» **Task**:
Everything from the first line of the entries below through the line holding "[region] (654, 2524)" must be printed exactly as written.

» **Material provided**:
"""
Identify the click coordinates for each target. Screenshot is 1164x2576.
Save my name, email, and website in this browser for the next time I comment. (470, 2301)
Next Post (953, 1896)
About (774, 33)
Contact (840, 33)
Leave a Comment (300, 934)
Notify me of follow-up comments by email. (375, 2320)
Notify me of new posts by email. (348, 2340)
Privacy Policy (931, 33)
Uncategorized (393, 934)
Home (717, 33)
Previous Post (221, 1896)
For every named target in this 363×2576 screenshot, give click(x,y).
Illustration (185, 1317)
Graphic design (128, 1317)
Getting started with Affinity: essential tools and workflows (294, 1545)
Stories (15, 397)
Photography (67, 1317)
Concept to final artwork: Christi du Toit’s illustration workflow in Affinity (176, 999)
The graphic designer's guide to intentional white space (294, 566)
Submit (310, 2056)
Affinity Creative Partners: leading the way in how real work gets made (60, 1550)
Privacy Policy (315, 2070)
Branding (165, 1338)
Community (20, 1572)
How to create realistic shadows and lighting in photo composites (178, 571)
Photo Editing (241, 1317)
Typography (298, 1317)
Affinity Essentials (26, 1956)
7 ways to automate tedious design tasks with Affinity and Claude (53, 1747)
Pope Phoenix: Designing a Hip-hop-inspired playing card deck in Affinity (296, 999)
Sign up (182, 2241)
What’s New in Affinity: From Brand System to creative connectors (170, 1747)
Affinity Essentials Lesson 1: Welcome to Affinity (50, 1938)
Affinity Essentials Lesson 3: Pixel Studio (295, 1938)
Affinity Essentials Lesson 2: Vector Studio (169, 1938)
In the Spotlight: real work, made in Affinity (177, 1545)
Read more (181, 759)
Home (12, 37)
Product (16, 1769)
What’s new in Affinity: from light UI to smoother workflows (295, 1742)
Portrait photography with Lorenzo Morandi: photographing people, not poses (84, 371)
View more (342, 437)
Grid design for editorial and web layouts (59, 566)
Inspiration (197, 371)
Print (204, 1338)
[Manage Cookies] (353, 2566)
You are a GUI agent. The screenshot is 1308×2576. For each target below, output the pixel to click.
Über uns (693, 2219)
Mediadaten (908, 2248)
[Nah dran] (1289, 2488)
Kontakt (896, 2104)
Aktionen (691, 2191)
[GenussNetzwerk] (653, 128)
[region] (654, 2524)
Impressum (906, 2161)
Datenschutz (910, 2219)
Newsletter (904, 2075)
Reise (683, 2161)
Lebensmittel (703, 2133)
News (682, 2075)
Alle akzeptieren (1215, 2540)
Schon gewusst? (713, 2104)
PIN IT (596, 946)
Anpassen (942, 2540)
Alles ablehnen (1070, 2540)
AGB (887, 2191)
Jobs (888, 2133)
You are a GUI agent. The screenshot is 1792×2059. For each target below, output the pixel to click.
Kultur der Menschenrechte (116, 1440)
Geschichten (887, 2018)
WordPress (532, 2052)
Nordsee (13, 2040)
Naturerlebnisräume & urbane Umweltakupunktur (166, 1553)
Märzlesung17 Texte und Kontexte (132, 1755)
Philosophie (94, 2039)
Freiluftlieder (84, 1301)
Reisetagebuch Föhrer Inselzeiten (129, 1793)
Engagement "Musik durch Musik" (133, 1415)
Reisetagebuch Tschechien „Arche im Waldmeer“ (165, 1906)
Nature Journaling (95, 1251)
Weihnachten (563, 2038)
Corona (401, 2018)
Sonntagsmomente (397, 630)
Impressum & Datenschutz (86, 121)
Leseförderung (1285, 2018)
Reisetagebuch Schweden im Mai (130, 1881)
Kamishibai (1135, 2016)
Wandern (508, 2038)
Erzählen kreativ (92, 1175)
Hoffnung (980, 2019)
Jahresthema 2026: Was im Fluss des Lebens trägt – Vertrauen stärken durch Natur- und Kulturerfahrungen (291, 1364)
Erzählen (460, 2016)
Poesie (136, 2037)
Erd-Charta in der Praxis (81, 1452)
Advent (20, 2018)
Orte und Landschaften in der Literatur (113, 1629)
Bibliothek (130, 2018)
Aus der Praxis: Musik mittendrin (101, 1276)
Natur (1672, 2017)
"""
» **Result for this task**:
Identify the click coordinates for each target. Screenshot is 1164x2576.
Save my name, email, and website in this browser for the next time I comment. (470, 2301)
Next Post (953, 1896)
About (774, 33)
Contact (840, 33)
Leave a Comment (300, 934)
Notify me of follow-up comments by email. (375, 2320)
Notify me of new posts by email. (348, 2340)
Privacy Policy (931, 33)
Uncategorized (393, 934)
Home (717, 33)
Previous Post (221, 1896)
For every named target in this 363×2576 screenshot, give click(x,y).
Illustration (185, 1317)
Graphic design (128, 1317)
Getting started with Affinity: essential tools and workflows (294, 1545)
Stories (15, 397)
Photography (67, 1317)
Concept to final artwork: Christi du Toit’s illustration workflow in Affinity (176, 999)
The graphic designer's guide to intentional white space (294, 566)
Submit (310, 2056)
Affinity Creative Partners: leading the way in how real work gets made (60, 1550)
Privacy Policy (315, 2070)
Branding (165, 1338)
Community (20, 1572)
How to create realistic shadows and lighting in photo composites (178, 571)
Photo Editing (241, 1317)
Typography (298, 1317)
Affinity Essentials (26, 1956)
7 ways to automate tedious design tasks with Affinity and Claude (53, 1747)
Pope Phoenix: Designing a Hip-hop-inspired playing card deck in Affinity (296, 999)
Sign up (182, 2241)
What’s New in Affinity: From Brand System to creative connectors (170, 1747)
Affinity Essentials Lesson 1: Welcome to Affinity (50, 1938)
Affinity Essentials Lesson 3: Pixel Studio (295, 1938)
Affinity Essentials Lesson 2: Vector Studio (169, 1938)
In the Spotlight: real work, made in Affinity (177, 1545)
Read more (181, 759)
Home (12, 37)
Product (16, 1769)
What’s new in Affinity: from light UI to smoother workflows (295, 1742)
Portrait photography with Lorenzo Morandi: photographing people, not poses (84, 371)
View more (342, 437)
Grid design for editorial and web layouts (59, 566)
Inspiration (197, 371)
Print (204, 1338)
[Manage Cookies] (353, 2566)
You are a GUI agent. The screenshot is 1308×2576. For each target below, output the pixel to click.
Über uns (693, 2219)
Mediadaten (908, 2248)
[Nah dran] (1289, 2488)
Kontakt (896, 2104)
Aktionen (691, 2191)
[GenussNetzwerk] (653, 128)
[region] (654, 2524)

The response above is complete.